A Living Architecture
This project explores the design of a new architectural type, a living archive - part-house, part-museum, part-storage - and the architectural implications of re-appropriating archiving as a personal enterprise. The dynamic nature of the act of collecting permeates and reframes all spaces of domestic use, their programmatic specificity, and tectonic definition. Containment is negotiated through a toggled reading of surface and depth and concealment and reveal. The geometry of the unit is developed from the klein bottle – a form created from a single surface that renders ambiguous conditions of container and contained / inside and out.
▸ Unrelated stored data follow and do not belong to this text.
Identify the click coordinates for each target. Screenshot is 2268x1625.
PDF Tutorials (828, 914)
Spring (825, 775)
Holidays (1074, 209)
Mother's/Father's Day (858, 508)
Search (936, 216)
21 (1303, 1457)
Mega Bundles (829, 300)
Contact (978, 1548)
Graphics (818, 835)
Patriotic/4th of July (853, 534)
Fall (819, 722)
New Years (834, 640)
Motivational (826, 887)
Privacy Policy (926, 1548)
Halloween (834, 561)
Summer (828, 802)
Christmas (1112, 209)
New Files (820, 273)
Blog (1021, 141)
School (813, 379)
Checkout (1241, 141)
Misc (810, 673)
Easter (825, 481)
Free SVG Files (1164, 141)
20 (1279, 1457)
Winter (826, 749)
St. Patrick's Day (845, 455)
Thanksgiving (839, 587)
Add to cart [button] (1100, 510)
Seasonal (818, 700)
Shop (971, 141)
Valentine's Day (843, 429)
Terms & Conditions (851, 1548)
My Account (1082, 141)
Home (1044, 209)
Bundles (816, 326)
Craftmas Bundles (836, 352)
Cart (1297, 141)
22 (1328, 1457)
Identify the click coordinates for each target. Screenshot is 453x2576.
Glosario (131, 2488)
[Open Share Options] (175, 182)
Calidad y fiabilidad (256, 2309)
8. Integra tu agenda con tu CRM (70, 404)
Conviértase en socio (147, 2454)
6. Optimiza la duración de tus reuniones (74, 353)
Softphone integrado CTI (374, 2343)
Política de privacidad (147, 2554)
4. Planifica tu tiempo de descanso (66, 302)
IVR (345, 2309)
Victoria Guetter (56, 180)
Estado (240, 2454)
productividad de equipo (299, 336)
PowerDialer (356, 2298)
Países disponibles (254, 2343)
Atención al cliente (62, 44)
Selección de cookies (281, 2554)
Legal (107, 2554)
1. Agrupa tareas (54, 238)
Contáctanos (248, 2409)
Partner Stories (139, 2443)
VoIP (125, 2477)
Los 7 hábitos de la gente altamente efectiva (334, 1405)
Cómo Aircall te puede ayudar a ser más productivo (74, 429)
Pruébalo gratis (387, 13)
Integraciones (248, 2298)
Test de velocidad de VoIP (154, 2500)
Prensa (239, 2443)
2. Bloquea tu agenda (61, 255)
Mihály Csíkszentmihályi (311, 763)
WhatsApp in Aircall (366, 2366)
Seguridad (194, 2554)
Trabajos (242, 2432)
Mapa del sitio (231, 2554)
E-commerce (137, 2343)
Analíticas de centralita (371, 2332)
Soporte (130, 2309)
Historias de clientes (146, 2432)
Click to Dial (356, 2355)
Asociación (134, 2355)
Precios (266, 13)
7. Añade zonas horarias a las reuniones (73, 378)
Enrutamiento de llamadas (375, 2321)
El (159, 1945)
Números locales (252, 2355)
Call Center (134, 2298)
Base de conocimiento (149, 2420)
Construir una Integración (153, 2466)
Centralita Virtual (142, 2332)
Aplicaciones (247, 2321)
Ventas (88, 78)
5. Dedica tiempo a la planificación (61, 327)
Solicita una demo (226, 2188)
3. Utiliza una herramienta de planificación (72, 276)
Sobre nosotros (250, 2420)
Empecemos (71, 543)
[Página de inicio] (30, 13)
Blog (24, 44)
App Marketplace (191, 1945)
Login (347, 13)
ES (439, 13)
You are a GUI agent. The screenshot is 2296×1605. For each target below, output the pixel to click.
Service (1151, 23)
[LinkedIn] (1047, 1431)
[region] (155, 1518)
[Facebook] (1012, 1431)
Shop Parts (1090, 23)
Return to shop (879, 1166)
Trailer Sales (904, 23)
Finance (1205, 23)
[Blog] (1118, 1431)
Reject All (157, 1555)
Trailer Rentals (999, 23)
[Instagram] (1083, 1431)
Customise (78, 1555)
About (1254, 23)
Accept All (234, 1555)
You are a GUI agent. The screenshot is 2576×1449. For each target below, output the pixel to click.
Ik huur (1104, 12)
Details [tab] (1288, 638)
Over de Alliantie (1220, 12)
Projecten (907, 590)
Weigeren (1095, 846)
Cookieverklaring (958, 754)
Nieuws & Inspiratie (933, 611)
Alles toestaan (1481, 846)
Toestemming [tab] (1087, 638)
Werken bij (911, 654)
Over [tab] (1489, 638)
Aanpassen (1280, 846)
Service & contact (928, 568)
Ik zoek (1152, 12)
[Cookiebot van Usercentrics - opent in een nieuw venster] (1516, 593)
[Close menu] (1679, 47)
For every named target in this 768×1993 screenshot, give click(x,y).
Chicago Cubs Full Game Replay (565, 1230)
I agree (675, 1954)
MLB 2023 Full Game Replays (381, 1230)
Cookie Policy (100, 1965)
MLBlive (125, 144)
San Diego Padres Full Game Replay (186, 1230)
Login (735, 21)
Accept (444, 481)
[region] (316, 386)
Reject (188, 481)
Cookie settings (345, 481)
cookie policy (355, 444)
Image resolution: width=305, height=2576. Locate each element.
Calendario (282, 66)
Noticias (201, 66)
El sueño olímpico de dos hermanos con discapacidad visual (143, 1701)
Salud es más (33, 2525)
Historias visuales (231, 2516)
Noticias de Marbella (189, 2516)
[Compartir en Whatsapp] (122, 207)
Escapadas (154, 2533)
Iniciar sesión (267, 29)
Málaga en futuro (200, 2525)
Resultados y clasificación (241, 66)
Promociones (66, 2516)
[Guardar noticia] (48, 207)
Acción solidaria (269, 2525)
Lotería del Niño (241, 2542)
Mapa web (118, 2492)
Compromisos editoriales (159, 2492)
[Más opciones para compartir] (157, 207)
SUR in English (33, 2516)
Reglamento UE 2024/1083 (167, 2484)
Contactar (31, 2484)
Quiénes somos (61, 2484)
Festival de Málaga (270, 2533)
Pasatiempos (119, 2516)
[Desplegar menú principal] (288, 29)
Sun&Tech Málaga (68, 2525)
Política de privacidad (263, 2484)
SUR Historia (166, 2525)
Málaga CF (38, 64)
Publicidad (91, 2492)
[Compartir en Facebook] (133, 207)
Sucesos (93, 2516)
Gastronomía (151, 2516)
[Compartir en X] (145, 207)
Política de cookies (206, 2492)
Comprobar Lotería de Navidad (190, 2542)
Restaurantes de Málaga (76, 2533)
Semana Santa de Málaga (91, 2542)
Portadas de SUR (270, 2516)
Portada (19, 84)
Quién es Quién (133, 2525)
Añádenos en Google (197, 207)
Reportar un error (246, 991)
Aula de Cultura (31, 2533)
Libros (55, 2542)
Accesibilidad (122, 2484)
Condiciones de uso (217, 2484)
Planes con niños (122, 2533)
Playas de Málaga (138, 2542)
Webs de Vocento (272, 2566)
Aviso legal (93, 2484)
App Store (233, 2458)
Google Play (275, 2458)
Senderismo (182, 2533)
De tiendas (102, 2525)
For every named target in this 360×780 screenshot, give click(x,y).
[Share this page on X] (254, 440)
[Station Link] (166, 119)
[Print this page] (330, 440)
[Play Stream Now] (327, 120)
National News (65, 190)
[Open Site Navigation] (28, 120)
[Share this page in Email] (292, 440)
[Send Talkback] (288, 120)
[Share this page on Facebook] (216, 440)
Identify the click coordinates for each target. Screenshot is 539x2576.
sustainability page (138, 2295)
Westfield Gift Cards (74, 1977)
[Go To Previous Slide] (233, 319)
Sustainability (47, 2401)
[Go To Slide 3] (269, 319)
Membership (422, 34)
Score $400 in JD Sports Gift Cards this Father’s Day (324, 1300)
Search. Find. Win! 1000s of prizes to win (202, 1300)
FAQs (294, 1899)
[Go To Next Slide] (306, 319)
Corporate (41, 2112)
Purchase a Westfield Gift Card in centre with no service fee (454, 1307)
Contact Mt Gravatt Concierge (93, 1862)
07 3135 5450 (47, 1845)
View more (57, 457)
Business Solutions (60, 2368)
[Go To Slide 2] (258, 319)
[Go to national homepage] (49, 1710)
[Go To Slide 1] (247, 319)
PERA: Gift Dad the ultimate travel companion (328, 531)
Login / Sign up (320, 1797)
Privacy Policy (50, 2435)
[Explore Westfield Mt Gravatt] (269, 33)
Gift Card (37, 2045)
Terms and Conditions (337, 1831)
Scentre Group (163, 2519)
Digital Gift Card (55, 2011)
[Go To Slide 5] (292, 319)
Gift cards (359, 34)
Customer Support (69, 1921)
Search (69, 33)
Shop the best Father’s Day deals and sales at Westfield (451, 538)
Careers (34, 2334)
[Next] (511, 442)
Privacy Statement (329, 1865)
In the design, boundaries and thresholds are always unfolding and negotiating for primacy with the spaces they enclose just as the single surface of the form is thickened at varying rates to house both object and subject simultaneously.
About The Designer
Megan Panzano is a Design Critic in Architecture at Harvard’s Graduate School of Design where she coordinates and teaches in the first semesters of the graduate and undergraduate programs. She is the designer and co-curator of the recent GSD exhibition on housing, Living Anatomy. As an MArch I graduate with distinction, Megan was the 2010 GSD Kelley Thesis Prize winner for her thesis design of a new architectural type that explored the home as an inhabitable archive – an integral site of object curation and living. Through her independent practice, studioPM, she is currently working on an assembly of projects addressing spaces of change across a range of
architectural scales. Her design research has been published as a feature in Mark Magazine, Wallpaper, and Bauwelt, and Domus among other publications, and has been exhibited in the Cite de l’architecture show in Paris in addition to several Boston academies.